If we elongate this – to stay in myopic terms – to the current situation of ‘homeschooling’ our kids, then let’s claim two new terms: quarantine-myopia and homeschooling-myopia. Maybe they can be put on the shortlist of ‘word of the year award’ in the eyecare field. However, this could be a worry if our kids stay indoors all day. Having said that – we have to wait a little while before we can see the consequences of that in the long run.
I notice when speaking to parents of young-myopes, that the urgency of intervention is often not obvious to them. As long as we don’t feel the consequences directly, it is hard to take action apparently. Isn’t this like with global warming and our environment? Regarding myopia: see the article by Kate Gifford in Contact Lens & Anterior Eye: what risk is larger, one on acute problems due to contact lens wear (that can potentially slow down myopia progression) – or the chance on myopic retinopathy later in life?
Pretty much every news item these days is related to the topic ‘virus’. In our profession as eye care providers, we are typically mostly worried about cornea-viruses, but that is different now.

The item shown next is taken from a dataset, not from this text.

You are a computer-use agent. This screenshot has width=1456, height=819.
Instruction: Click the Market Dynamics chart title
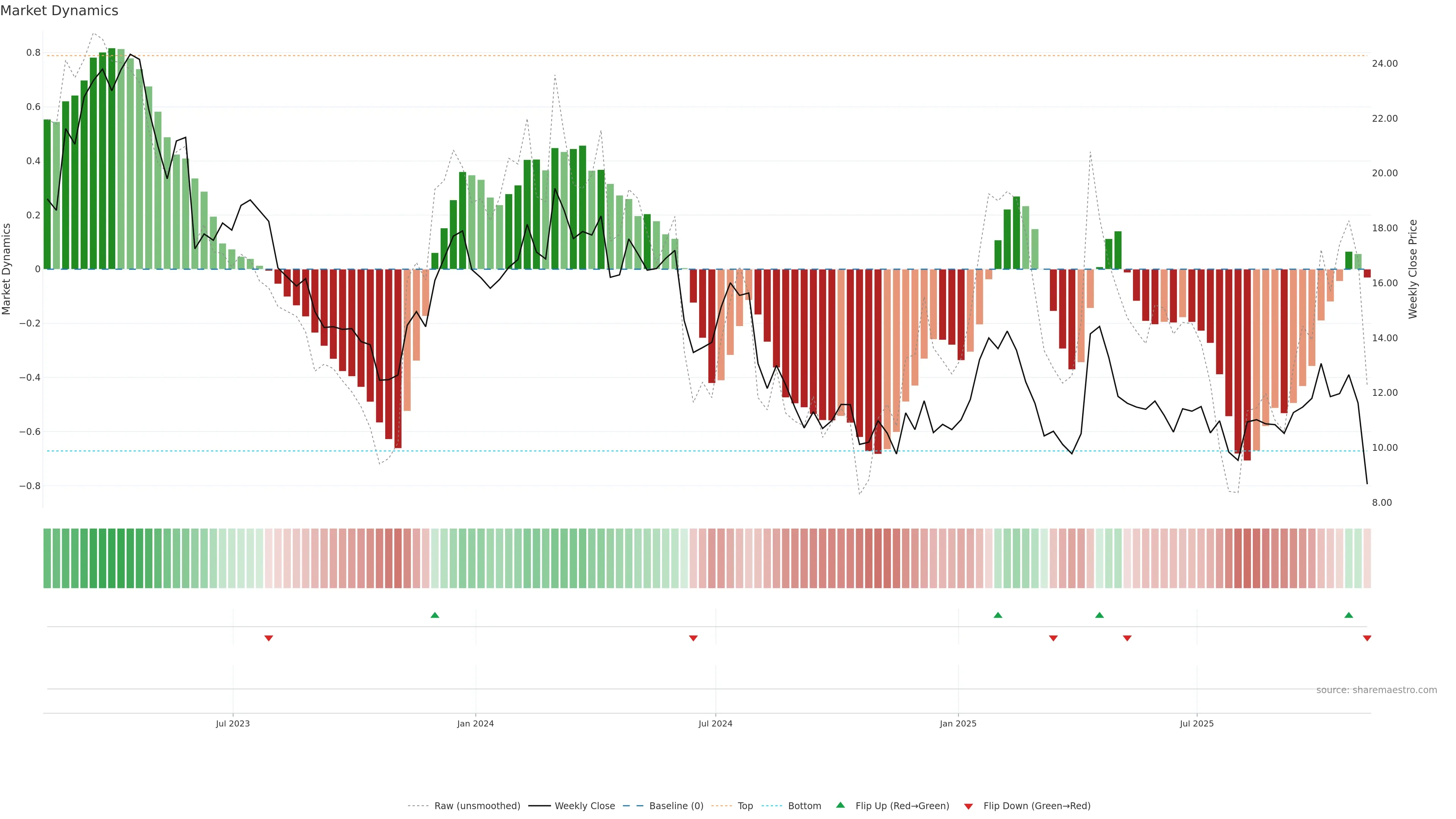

While we seem to be at war with a virus in the world-wide pandemic, it is weird to realize we are at war with a non-living creature. Viruses are pretty much non-living packages of DNA; they cannot live outside of a living cell. So the virus invades our cells, uses it – and goes on to the next cell. It cannot survive without ‘us’ basically. That is why the transmission of this virus is mostly via a direct way – e.g. via droplets that are sneezed or coughed on to the next person directly.
No Extra Risk
When you think about contact lens safety and corneal infections, viruses are actually not the first ones on our minds. The reason is exactly what is described above: a virus cannot live outside the human body. Bacteria can, and Acanthamoeba (free-living protozoa) can too. So, if we have one or a few bacteria in our contact lens case with purified water then these ‘animals’ (literally, and by figure of speech) can reproduce dramatically fast. Rabbits have the name for it – but believe me, these micro-organisms are the world champions reproducing. You can see I miss my daily shot of sports coverage here, by the way.
Contact Lens Related?
That’s why we don’t see – relatively speaking – much more corneal virus infections in lens wearers compared to non-lens wearers. For bacterial infections, and even to a larger degree for Acanthamoeba infections, the opposite is true: these are more prevalent in contact lens wearers. The latter case (Acanthamoeba) is in fact almost exclusively to contact lens wearers. Not something to be proud of. This has to do with the involvement of tap water in the lens care regimen. If an Acanthamoeba trophozoite is present and the lens gets stored in tap water overnight, then these parasites can increase substantially in number so that the next morning when the lens is applied to the eye, millions of micro-organisms are introduced to the ocular surface. That is why the general rule, for any contact lens regimen including rigid corneal and scleral lenses, is: no tap water!
Normally the defense mechanism of the eye is pretty good, with the epithelium and Bowman’s layer as first lines of defense if intact. But the combination of a compromised anterior ocular surface, with an overload of micro-organisms… that is not a favorable one. But with viruses, we typically don’t have the overload of overnight growth as we see with bacteria and Acanthamoeba – and viruses are in that regard relatively less of a worry. Wish we could say the same about the Corona-virus and our general health.